Through the line that contains "Legal Notices (526, 2375)", return the data below exactly, starting at its first line; leave the rest out.

▶

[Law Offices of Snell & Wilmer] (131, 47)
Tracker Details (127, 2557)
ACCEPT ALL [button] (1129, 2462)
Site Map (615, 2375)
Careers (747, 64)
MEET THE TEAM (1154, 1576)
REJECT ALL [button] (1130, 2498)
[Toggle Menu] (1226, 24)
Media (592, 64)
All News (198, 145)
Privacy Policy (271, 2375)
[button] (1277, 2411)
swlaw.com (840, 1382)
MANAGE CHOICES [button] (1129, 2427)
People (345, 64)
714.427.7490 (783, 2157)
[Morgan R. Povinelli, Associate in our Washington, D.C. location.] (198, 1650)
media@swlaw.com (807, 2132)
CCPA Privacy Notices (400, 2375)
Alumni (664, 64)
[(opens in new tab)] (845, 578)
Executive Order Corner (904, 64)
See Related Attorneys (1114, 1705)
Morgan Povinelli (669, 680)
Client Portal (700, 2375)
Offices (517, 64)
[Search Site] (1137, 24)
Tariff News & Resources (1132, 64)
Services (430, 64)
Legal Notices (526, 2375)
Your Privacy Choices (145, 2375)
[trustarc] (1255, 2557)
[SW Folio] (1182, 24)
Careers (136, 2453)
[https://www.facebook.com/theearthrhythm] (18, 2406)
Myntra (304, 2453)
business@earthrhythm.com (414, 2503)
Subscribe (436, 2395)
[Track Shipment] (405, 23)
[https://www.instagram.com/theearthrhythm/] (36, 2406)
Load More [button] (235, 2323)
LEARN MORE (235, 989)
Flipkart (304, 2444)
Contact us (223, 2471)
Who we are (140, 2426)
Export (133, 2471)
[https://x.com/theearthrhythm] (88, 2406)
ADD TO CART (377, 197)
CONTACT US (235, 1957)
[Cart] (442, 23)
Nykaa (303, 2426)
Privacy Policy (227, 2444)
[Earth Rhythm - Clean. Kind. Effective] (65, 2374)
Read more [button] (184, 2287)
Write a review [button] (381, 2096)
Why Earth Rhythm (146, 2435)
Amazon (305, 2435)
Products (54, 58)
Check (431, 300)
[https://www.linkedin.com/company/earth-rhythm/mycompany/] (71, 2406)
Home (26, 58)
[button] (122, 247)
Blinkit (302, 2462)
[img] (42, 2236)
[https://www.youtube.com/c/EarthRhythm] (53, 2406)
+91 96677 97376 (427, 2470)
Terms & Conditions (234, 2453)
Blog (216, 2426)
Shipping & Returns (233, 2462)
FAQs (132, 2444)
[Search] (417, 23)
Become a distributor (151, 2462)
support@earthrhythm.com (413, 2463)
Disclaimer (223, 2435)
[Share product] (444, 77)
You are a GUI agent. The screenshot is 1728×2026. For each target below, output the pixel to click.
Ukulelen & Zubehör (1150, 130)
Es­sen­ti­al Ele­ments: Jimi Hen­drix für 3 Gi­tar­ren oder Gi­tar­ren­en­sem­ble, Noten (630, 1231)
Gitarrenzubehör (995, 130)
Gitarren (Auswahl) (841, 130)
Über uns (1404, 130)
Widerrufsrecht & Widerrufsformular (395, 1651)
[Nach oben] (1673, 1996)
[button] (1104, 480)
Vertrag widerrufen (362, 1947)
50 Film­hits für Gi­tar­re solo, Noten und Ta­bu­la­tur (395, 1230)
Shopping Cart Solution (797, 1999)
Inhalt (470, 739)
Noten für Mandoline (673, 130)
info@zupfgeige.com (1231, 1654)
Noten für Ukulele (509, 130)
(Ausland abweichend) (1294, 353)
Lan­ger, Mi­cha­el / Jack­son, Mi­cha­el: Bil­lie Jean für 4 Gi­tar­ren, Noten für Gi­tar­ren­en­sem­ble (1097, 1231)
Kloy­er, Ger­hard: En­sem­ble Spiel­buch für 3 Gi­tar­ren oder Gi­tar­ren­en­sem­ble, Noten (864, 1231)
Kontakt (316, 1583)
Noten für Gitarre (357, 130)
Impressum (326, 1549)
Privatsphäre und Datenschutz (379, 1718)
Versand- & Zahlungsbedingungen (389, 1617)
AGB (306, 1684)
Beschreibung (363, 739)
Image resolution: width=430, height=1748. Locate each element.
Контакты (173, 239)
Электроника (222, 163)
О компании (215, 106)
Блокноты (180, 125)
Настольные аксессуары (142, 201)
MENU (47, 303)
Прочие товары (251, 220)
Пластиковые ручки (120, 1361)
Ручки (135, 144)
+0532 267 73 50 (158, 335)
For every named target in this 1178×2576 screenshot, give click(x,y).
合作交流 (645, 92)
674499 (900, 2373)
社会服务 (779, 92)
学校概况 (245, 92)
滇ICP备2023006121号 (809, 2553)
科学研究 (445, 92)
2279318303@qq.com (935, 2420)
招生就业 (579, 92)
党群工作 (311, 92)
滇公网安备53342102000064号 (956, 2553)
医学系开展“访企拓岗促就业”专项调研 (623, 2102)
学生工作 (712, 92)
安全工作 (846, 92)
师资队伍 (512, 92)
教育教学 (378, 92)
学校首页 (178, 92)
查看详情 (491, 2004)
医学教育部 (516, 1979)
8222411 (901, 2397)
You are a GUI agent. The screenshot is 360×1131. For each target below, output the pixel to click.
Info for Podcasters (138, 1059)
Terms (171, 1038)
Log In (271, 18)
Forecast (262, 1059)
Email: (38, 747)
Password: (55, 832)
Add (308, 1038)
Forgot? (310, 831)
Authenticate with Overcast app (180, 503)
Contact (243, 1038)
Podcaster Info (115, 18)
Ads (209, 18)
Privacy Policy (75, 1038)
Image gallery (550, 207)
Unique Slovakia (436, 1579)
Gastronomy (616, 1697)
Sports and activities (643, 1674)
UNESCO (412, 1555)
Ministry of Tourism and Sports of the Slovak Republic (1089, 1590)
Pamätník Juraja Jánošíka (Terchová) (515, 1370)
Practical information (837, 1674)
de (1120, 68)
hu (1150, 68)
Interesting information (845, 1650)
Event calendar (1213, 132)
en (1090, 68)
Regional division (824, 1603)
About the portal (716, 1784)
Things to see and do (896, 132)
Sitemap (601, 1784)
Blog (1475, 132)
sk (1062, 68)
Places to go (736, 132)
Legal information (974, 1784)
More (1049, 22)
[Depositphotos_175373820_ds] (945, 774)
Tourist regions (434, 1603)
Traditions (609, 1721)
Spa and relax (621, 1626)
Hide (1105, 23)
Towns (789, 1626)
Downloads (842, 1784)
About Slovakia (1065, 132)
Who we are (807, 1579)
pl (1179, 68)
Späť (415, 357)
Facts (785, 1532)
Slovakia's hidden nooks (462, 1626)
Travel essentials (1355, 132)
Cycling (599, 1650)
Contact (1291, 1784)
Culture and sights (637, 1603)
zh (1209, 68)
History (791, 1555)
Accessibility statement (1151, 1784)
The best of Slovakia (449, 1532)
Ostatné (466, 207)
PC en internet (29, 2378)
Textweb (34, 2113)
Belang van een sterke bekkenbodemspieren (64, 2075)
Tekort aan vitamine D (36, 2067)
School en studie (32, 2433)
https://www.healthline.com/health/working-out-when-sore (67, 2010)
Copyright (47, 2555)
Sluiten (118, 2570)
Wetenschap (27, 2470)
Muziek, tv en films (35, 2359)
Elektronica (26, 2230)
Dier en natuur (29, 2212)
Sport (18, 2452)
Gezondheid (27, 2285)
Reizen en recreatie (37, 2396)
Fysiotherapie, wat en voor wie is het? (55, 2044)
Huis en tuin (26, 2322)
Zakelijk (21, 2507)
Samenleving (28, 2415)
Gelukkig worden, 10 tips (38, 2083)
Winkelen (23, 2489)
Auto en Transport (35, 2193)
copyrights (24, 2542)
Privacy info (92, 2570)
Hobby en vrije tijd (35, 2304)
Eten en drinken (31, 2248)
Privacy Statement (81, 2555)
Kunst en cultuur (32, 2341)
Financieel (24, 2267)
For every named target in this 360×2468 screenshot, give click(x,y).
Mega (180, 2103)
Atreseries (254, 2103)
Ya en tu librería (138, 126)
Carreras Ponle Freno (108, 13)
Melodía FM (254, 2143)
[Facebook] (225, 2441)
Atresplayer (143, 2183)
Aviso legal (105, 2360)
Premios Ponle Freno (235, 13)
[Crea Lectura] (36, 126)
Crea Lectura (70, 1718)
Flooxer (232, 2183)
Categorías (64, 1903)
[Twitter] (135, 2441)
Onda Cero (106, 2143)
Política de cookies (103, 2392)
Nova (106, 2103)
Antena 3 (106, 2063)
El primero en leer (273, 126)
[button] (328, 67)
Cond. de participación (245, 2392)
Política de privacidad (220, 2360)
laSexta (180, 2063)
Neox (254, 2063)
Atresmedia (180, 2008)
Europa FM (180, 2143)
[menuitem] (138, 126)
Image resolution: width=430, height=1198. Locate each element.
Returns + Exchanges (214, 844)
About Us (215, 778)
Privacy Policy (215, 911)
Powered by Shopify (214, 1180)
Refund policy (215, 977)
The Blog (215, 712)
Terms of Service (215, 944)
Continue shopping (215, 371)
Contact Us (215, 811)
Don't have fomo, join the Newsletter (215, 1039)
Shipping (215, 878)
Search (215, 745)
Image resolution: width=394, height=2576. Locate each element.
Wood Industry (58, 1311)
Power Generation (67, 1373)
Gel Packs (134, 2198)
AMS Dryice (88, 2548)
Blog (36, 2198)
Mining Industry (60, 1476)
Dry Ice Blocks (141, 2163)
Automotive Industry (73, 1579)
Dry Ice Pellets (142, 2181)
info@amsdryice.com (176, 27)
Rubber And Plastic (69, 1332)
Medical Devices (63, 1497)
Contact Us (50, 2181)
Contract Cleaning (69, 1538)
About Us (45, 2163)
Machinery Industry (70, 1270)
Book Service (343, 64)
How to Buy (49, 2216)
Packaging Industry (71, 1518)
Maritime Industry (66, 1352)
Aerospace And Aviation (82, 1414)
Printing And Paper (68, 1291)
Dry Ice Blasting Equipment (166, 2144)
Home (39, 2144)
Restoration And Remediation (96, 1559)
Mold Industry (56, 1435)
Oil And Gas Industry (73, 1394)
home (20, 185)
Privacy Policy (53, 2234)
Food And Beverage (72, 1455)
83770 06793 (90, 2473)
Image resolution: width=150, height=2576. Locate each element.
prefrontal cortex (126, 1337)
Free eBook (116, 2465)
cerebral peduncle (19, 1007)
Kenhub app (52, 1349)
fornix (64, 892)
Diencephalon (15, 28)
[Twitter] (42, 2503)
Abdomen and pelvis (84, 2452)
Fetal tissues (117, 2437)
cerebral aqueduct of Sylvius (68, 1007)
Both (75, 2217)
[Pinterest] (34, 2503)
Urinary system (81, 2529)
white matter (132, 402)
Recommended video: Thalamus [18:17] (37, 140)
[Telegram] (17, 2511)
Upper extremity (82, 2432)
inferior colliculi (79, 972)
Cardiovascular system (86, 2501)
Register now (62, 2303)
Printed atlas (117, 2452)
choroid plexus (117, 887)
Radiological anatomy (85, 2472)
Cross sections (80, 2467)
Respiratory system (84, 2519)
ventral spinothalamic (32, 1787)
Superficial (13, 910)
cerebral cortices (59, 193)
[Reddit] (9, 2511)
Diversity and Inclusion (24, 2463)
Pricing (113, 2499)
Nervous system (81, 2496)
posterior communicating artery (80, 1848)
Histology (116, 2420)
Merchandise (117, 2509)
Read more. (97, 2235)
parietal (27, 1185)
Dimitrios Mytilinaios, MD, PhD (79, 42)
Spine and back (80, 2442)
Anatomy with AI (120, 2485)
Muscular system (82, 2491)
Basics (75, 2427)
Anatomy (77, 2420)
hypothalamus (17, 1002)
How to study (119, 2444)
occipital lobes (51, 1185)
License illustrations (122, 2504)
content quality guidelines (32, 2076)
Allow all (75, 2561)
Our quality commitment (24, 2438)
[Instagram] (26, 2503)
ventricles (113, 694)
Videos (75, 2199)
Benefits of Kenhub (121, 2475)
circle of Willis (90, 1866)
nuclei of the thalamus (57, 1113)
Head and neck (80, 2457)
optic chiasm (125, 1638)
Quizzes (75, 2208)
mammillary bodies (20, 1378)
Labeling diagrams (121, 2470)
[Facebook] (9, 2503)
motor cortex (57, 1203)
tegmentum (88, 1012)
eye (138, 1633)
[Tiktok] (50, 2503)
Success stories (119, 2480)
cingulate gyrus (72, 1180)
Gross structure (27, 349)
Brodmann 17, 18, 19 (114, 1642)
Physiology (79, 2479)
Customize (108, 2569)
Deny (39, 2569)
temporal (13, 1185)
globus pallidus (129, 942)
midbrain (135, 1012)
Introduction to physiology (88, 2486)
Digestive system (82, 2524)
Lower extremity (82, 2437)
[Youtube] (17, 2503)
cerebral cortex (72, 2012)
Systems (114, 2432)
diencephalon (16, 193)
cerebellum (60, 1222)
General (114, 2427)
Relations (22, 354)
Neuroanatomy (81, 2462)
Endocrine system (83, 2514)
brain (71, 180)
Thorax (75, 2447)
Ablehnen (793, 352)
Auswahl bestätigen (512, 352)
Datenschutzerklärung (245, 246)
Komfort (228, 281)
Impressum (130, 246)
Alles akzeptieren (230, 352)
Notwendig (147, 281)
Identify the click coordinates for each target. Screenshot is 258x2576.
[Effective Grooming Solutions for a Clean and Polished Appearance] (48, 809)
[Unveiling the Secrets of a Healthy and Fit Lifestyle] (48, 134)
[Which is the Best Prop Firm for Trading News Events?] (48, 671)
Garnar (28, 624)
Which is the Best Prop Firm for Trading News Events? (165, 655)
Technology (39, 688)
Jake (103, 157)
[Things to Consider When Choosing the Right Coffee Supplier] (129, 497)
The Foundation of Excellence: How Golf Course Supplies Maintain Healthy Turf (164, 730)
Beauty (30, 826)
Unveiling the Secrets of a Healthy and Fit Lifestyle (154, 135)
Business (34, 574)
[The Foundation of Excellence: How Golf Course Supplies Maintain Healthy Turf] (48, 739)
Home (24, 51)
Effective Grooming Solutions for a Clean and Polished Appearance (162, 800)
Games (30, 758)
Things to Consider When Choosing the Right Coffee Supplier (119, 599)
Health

◀

** Output of the exercise **
[Law Offices of Snell & Wilmer] (131, 47)
Tracker Details (127, 2557)
ACCEPT ALL [button] (1129, 2462)
Site Map (615, 2375)
Careers (747, 64)
MEET THE TEAM (1154, 1576)
REJECT ALL [button] (1130, 2498)
[Toggle Menu] (1226, 24)
Media (592, 64)
All News (198, 145)
Privacy Policy (271, 2375)
[button] (1277, 2411)
swlaw.com (840, 1382)
MANAGE CHOICES [button] (1129, 2427)
People (345, 64)
714.427.7490 (783, 2157)
[Morgan R. Povinelli, Associate in our Washington, D.C. location.] (198, 1650)
media@swlaw.com (807, 2132)
CCPA Privacy Notices (400, 2375)
Alumni (664, 64)
[(opens in new tab)] (845, 578)
Executive Order Corner (904, 64)
See Related Attorneys (1114, 1705)
Morgan Povinelli (669, 680)
Client Portal (700, 2375)
Offices (517, 64)
[Search Site] (1137, 24)
Tariff News & Resources (1132, 64)
Services (430, 64)
Legal Notices (526, 2375)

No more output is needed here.